- 22 May 02
Cork Independent outfit The Waiting Room have just released their debut album Losing Patience, yet they're quite prepared to hold on to the day jobs for a little while yet as Marc O'Sullivan discovers
At eight o’clock on a Sunday evening, Cork city centre is oddly quiet. The few passersby on Union Quay cast glances at the upstairs windows of the Lobby Bar, where Waiting Room are running through the sound check for tonight’s gig. The occasion is the launch of their debut album, Losing Patience, which they recently finished recording at Secret Garden Studio.
Waiting Room are Nigel on guitar and vocals, Dave on bass, Laois on violin and vocals, and Wayne on drums. In keeping with what is fast becoming a local tradition, they eschew use of their surnames. So too does Chloe, who, as well as being sound engineer for tonight’s gig, took charge of recording the album and contributed piano to the instrumental ‘7lb 6oz’.
Apart from Dave’s composition, the aforementioned ‘7lb 6oz’, all the tracks on Losing Patience were written by Nigel. “They’re all about personal experiences, mood swings,” he says of their subject matter. “It’s not as if I read something in the paper and then write a song about it or anything.”
Waiting Room’s sound is marked by its melodic guitars and murmured vocals. Apart from Laois’s otherworldly violin, the effect is not unlike that produced by the late, and much lamented, Stars of Heaven, a band neither Nigel nor Dave is old enough to remember. However, both readily cite contemporary Irish acts like the Frames, the Redneck Manifesto and the Jimmy Cake as influences. “Outside of them,” says Nigel, “we all like Radiohead, Mercury Rev, Ben Harper and a lot of the ’60s singer/songwriters.”
Dave and Nigel are both graduates of the Music Management Programme established by Çhris Ahern at Scoil Stiofain Naofa in Togher, while Laois is completing her second year on the course. Like Niall Connolly’s Token Mellow Band and Fred, two other groups who got together on the music programme, Waiting Room recorded their album and are releasing it at their own expense. “Stiofain Naofa opened our eyes to the record industry,” says Dave. “We used to think all you had to do was get a deal and you’d be in the money.”
“Then we realised that record deals can actually be scary,” says Nigel. “Sometimes bands are worse off with a deal than they’d be without one.

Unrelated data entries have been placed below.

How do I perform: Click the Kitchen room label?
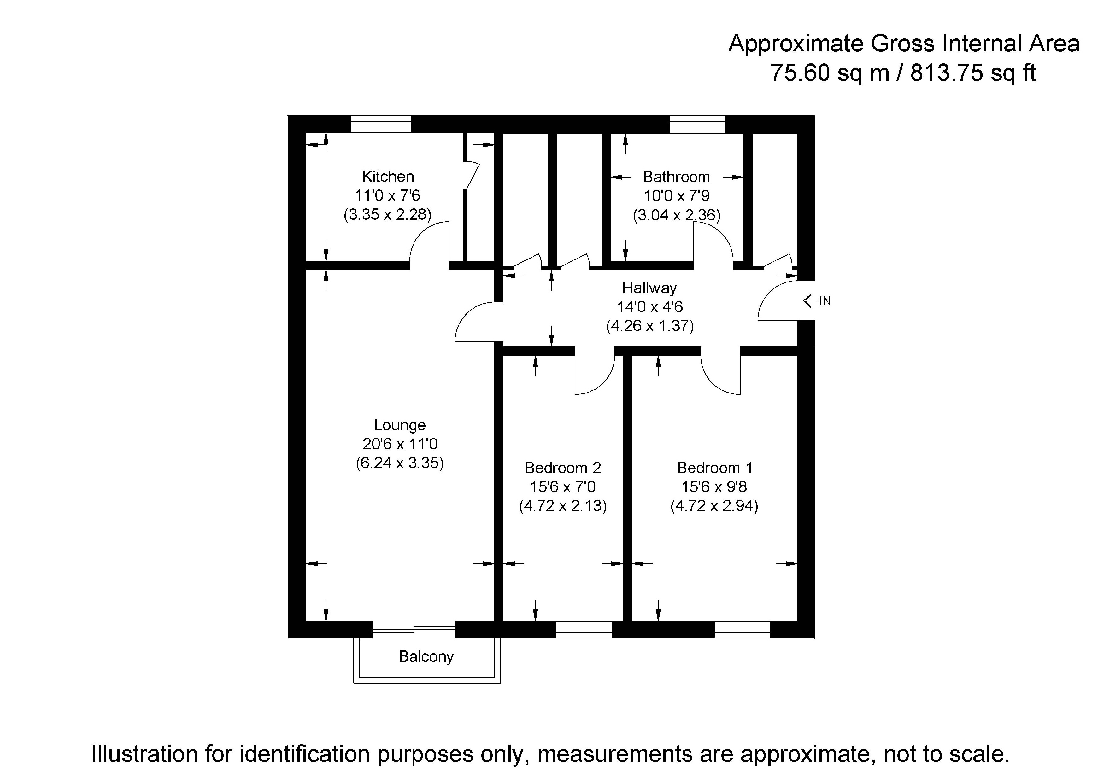(388, 177)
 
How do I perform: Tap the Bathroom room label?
(676, 177)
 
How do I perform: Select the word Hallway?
(649, 288)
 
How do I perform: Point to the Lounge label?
(400, 425)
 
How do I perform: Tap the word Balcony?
(426, 656)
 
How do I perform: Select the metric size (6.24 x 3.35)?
(400, 463)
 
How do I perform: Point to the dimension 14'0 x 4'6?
(649, 307)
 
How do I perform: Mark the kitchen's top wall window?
(380, 124)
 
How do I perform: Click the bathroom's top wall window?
(697, 124)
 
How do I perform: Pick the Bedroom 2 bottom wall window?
(584, 630)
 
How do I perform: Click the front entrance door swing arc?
(774, 301)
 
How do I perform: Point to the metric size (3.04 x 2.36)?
(676, 215)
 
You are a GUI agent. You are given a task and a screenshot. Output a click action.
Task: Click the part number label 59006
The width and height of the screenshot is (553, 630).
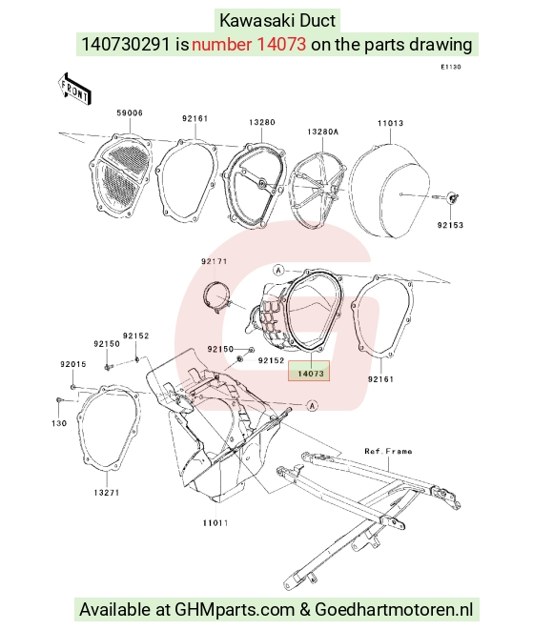click(x=130, y=112)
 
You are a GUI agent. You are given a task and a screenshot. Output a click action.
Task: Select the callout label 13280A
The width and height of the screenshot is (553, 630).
click(x=322, y=132)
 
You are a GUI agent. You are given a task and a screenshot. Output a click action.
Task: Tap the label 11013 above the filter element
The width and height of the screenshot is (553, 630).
click(x=390, y=123)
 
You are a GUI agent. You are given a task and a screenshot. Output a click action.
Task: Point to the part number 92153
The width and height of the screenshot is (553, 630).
click(x=450, y=225)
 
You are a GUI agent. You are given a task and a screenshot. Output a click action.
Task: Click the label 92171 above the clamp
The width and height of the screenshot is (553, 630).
click(x=215, y=261)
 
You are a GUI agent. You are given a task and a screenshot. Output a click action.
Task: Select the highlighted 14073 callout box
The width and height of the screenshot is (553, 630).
click(x=310, y=371)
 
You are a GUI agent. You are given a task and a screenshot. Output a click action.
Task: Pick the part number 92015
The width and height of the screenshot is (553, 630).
click(x=73, y=364)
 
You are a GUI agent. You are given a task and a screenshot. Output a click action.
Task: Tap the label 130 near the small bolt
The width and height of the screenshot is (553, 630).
click(x=59, y=423)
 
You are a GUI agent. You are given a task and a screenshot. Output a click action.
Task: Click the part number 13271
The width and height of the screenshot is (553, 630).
click(x=107, y=492)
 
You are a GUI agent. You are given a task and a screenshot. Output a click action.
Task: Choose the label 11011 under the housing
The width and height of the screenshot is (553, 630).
click(x=215, y=522)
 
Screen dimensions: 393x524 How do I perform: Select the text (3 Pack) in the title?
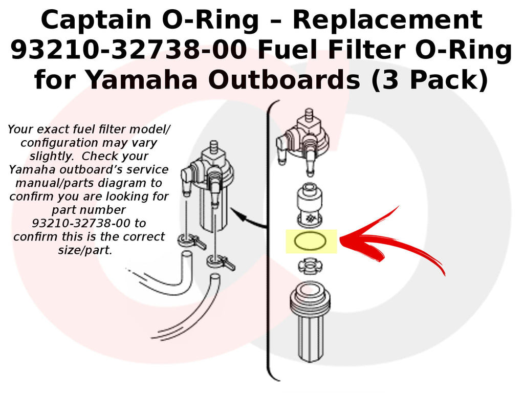[x=429, y=80]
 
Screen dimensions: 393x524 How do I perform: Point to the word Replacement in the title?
[x=387, y=20]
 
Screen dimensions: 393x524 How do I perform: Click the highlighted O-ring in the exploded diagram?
[x=311, y=242]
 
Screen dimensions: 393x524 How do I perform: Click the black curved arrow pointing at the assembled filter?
[x=248, y=219]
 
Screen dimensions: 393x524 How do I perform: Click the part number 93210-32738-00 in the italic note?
[x=89, y=223]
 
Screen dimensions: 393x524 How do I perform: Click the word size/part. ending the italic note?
[x=85, y=250]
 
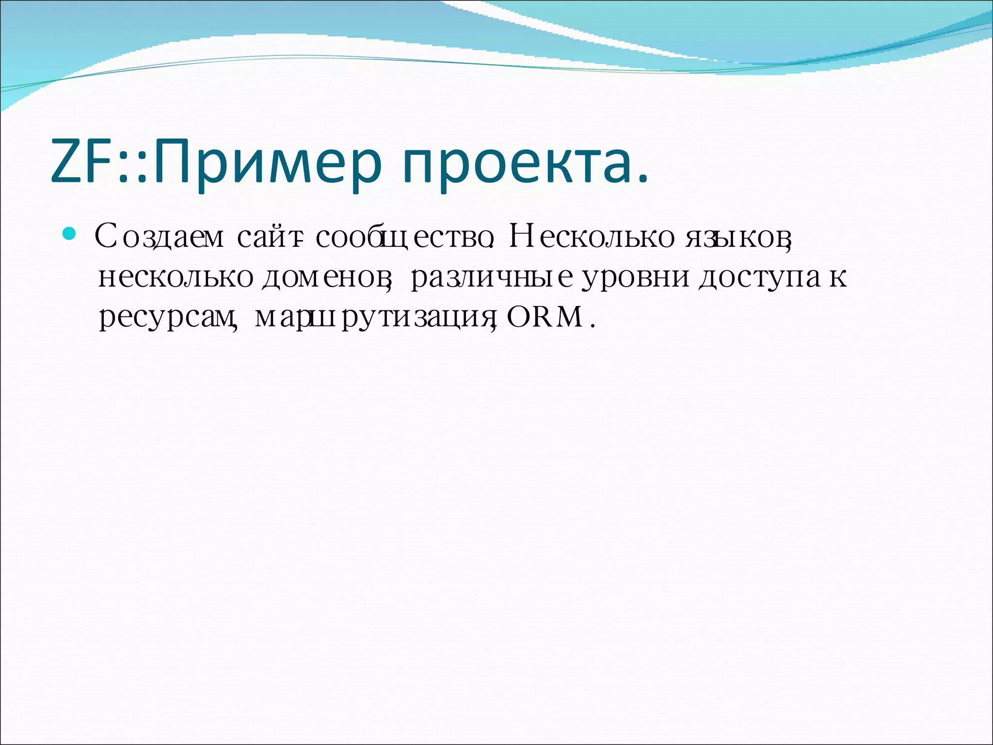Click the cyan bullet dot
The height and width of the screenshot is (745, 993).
tap(70, 235)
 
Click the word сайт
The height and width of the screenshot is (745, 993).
tap(267, 237)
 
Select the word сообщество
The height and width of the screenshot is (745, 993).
tap(402, 237)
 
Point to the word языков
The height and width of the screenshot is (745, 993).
tap(737, 237)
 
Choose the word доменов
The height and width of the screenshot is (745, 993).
tap(325, 277)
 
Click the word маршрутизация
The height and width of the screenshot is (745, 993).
tap(373, 319)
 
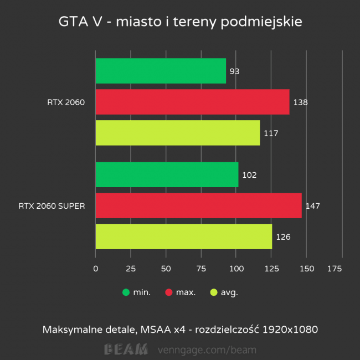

That’s why so many bands round here are setting up their own companies and releasing their own music.”
Waiting Room have been doing things for themselves more or less since they started. “It’s been educational,” says Dave. “Organising our own gigs and everything has been tough, but we’ve learnt a lot from it.”
When it came to recording the album, the band were confident there would be enough local sales to meet at least some of the costs involved. The rest they raised themselves; while Laois is still at Stiofain Naofa, and Dave is currently completing a computer-aided design course, Wayne works in a restaurant and Nigel is engaged in a career he firmly believes will eventually wipe out the remaining debt. “I’m gainfully employed by Maxol,” he says. “At the moment, I just tend the shop at a filling-station, but I hope to work my way up and become a petrol pump attendant.”
Now that Losing Patience is available to the public at large, the band are hoping for radio airplay and a busier gig schedule, particularly outside Cork. “We’ve made a video for one of the songs, called ‘Know Your Place’,” says Nigel. “Actually, a friend of ours named Warren Bridgewater made it; he’s really creative and did most of the work on it himself.”
“We did a lot of the filming down along the docks,” says Dave. “We also got footage of a Christian group doing a sort of dance thing in Daunt Square. The video’s being shown on No Disco in the next few weeks, and we’re hoping to put the song out as a single.”
They are also feeling the need of proper management more keenly. “We’re all busy enough as it is, so at this stage, it’d make sense for us to have a manager,” says Dave.
“And maybe even approach a record company,” says Nigel. “It’s something we’ve never actually done, but now we’ve got an album under our belts, it’s probably time we tried.” Not that Waiting Room’s future is dependent on their being signed by a major label.
“If it comes to it,” says Wayne, “we’ll just finance the next album ourselves as well. At this stage, we’re used to being self-sufficient.”
An hour or so later, the Lobby is packed to capacity. Nigel, Dave, Laois and Wayne take the stage and launch into ‘Screams’, one of those poignant three-minute pop gems you wish would go on forever. Happily, when it draws to a close, they follow it with a stream of other three-minute pop gems you also wish would go on forever, all of which are recorded for posterity on their shimmering debut.
Waiting Room are a band who may well take the scenic route to success; watching them revel in the sheer pleasure of performing their music, however, it is hard to imagine them ever losing their cool, or indeed, their patience.